13日午前の東京株式市場で日経平均株価は大幅に続伸し、午前終値は前週末比1600円71銭(3.08%)高の5万3540円60銭でした。初めて5万3000円台に乗せ、
(1月6日)の最高値「5万2518円」も大きく上回りました。<高市早苗首相>が衆議院を解散する検討に入ったとの観測を受け、政策推進への期待などから海外投資家を中心に買いが一段と強まりました。
『読売新聞』は9日夜、「高市首相が23日召集予定の通常国会の冒頭で衆院を解散する検討に入った」と報じました。<高市早苗政権>の高い支持率を背景に、解散総選挙となれば自民党が勝利する確率は高いとみられ、政権基盤の安定や政策推進に対する期待が高まりました。日本が休場だった12日の米株式相場の上昇も追い風に投資家心理は一段と強気に傾いています。
朝方から株価指数先物が大幅高で始まると、現物も次第にさや寄せする形で上げ幅を拡大しています。日経平均株価は5万3800円台と、前週末比で1900円近く上昇する場面もありました。アドテストやソフトバンクグループ(SBG)、ファストリなど値がさ株がけん引しています。東エレクは1年9カ月ぶり、ファナックは8年ぶりにそれぞれ実質的な上場来高値を更新するなど一気に水準を切り上げる銘柄も目立ちました。

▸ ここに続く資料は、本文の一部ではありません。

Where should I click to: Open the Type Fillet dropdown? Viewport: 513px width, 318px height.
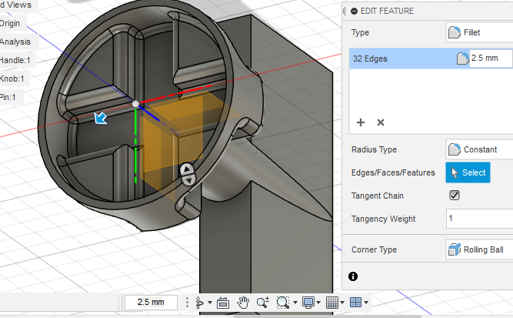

政治基盤の安定に伴って財政拡張路線が強まるとの思惑から国内の金融市場では円安と金利上昇が進んでいます。円相場は「1ドル=158円台半」ばと1年ぶりの円安・ドル高水準を付け、トヨタはじめ輸出関連株に買いが入っています。金利上昇で三菱UFJも上げ幅を広げる展開でした。一方、ニトリHDやセブン&アイといった内需株の一角は円安によるコスト高が懸念されて逆行安でした。安川電は前週末に発表した決算が市場予想に届かなかったことで、朝高後は下げに転じています。
終値は大幅に続伸し、前週末比1609円27銭(3.10%)高の5万3549円16銭で終え、初の5万3000円台となり、(1月6日)の最高値を更新しています。